Mitochondrial respiratory complex III sustains IL-10 production in activated macrophages and promotes tumor-mediated immune evasion.

Abstract

The cytokine interleukin-10 (IL-10) limits the immune response and promotes resolution of acute inflammation. Because of its immunosuppressive effects, IL-10 up-regulation is a common feature of tumor progression and metastasis. Recently, IL-10 regulation has been shown to depend on mitochondria and redox-sensitive signals.
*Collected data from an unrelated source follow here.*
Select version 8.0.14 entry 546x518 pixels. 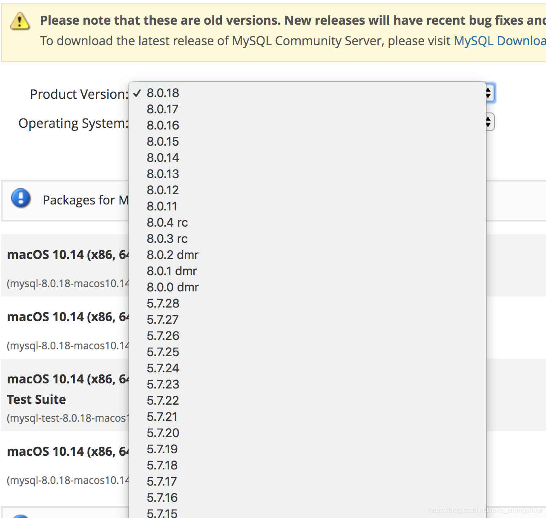[x=163, y=158]

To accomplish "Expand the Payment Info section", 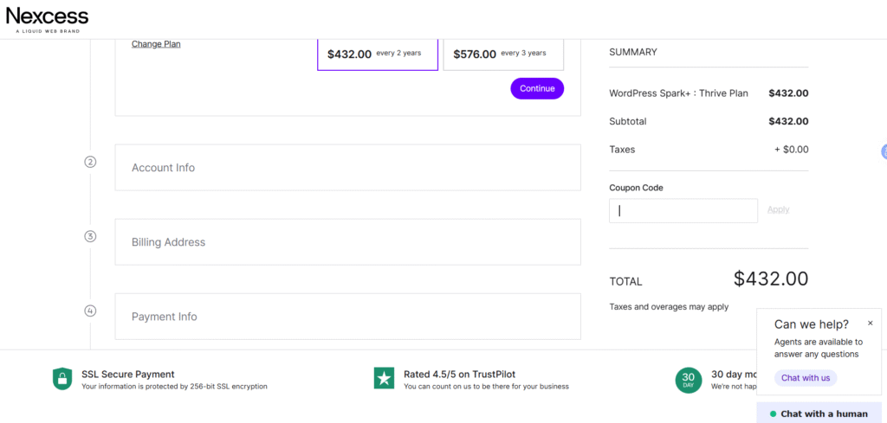I will click(347, 317).
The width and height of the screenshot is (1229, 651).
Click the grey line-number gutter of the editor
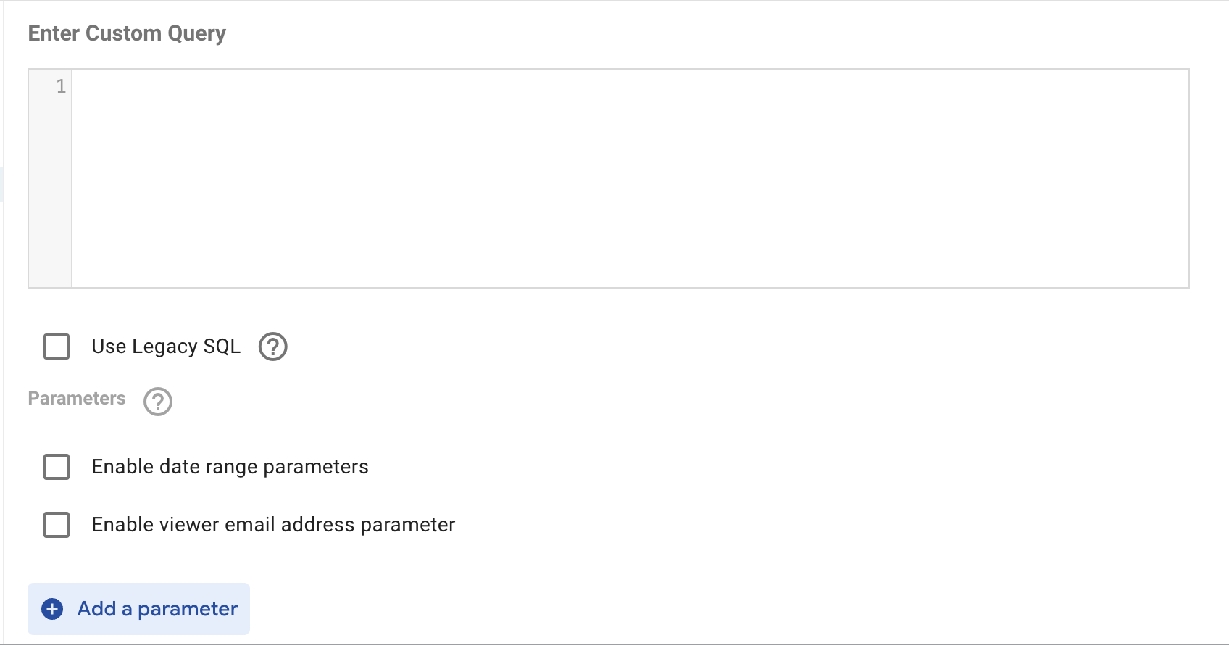click(x=50, y=178)
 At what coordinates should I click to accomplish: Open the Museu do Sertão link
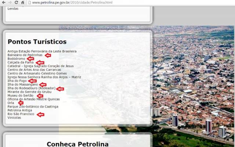pyautogui.click(x=20, y=96)
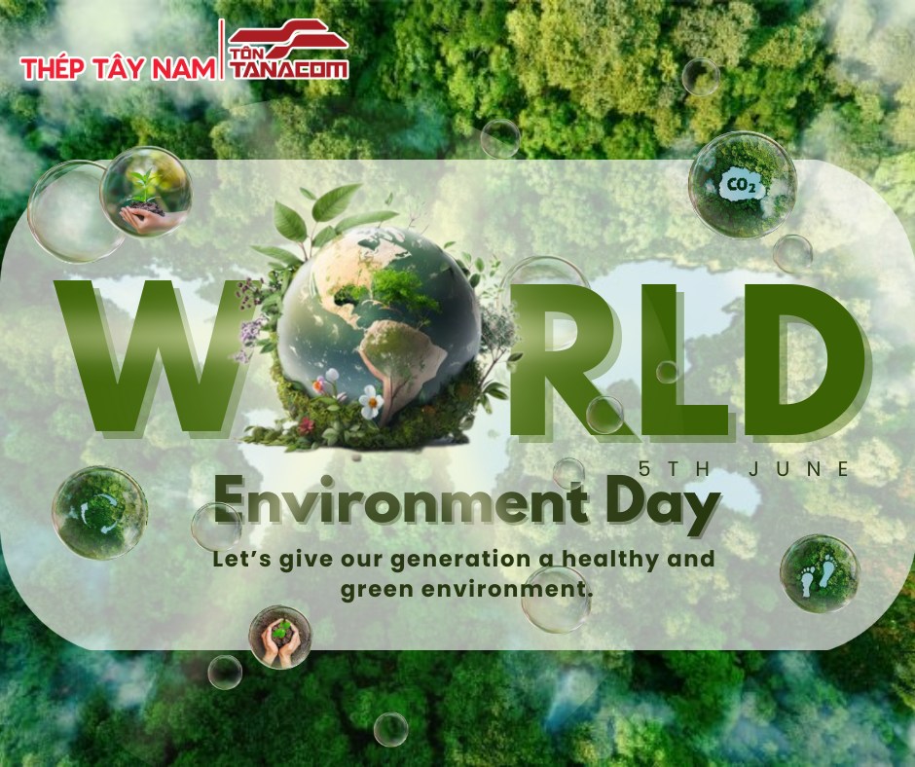Click the bubble with hand holding seedling
This screenshot has height=767, width=915.
pyautogui.click(x=146, y=192)
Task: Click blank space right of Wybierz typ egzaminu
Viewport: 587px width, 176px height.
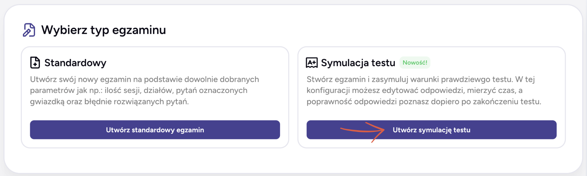Action: pos(369,30)
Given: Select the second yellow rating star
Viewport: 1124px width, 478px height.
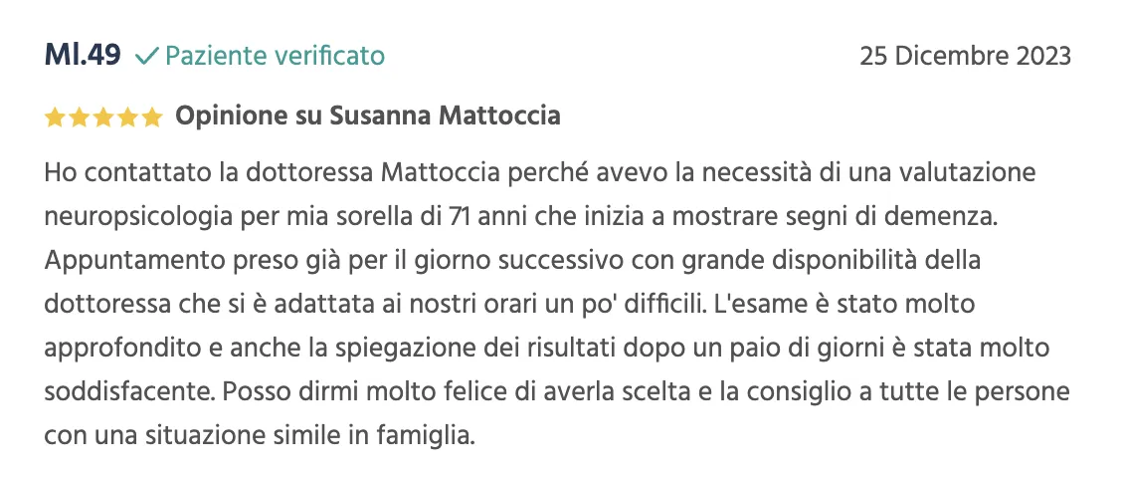Looking at the screenshot, I should click(80, 117).

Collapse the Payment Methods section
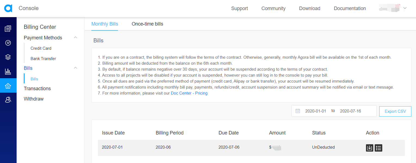(x=76, y=37)
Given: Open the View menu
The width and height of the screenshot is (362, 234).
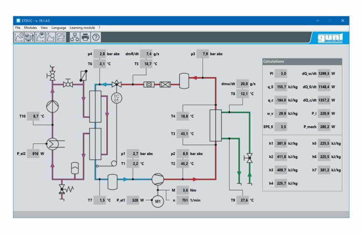Looking at the screenshot, I should click(44, 28).
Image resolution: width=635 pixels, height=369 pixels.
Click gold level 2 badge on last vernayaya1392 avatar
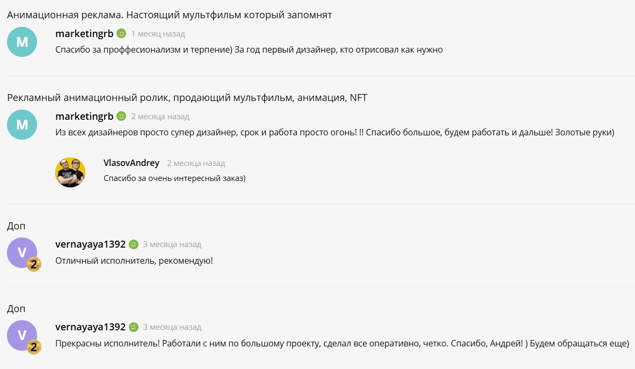click(34, 347)
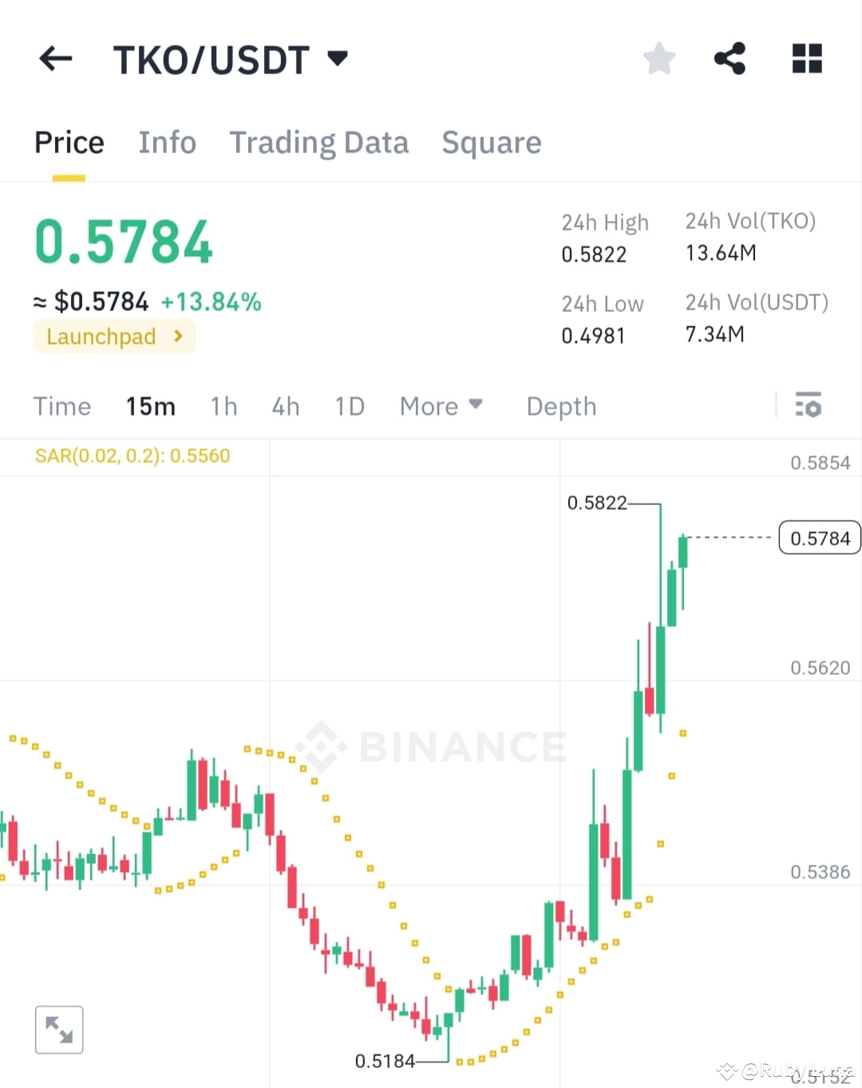Screen dimensions: 862x1088
Task: Open the TKO/USDT pair selector dropdown
Action: point(338,58)
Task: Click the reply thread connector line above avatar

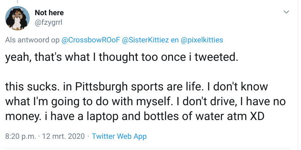Action: (x=17, y=2)
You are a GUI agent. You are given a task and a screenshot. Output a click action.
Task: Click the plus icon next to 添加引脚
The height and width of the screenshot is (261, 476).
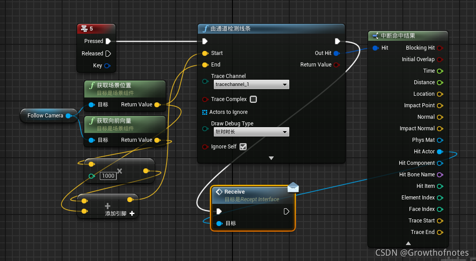131,213
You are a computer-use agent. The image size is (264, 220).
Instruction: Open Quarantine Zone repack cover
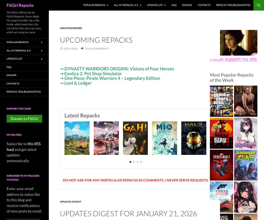click(246, 165)
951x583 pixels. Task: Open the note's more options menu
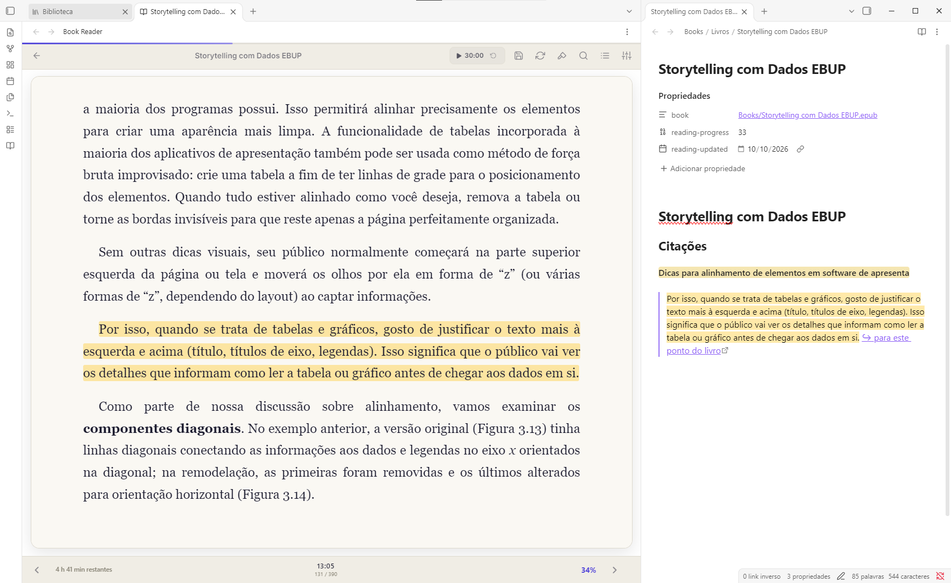[x=937, y=32]
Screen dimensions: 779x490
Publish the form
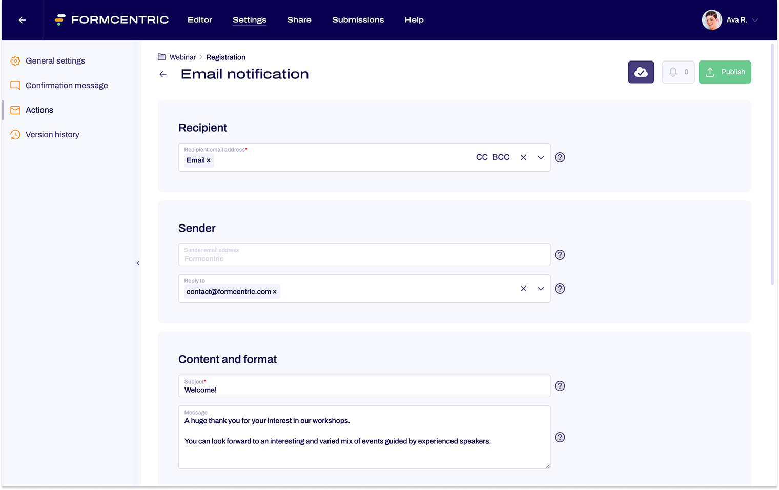pyautogui.click(x=725, y=72)
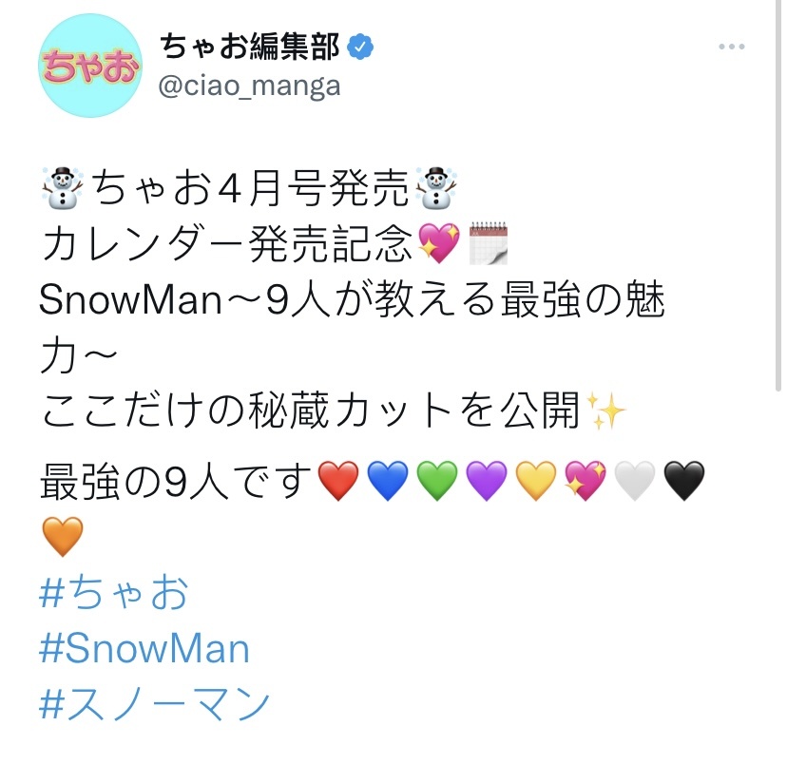Open the #スノーマン hashtag link
The image size is (787, 764).
coord(155,703)
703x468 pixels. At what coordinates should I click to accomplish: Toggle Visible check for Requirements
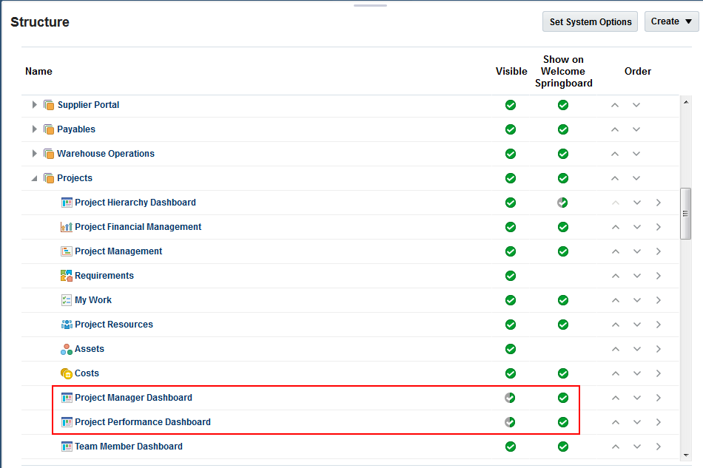[510, 276]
We have found that Suppressor of site III_Qo Electron Leak 1.2 (S3QEL 1.2), a specific inhibitor of reactive oxygen species (ROS) production from mitochondrial complex III, and myxothiazol, a complex III inhibitor, decrease IL-10 in lipopolysaccharide (LPS)-activated macrophages. IL-10 down-regulation is likely to be mediated by suppression of c-Fos, which is a subunit of activator protein 1 (AP1), a transcription factor required for IL-10 gene expression. S3QEL 1.2 impairs IL-10 production in vivo after LPS challenge and promotes the survival of mice bearing B16F10 melanoma by lowering tumor growth. Our data identify a link between complex III-dependent ROS generation and IL-10 production in macrophages, the targeting of which could have potential in boosting antitumor immunity.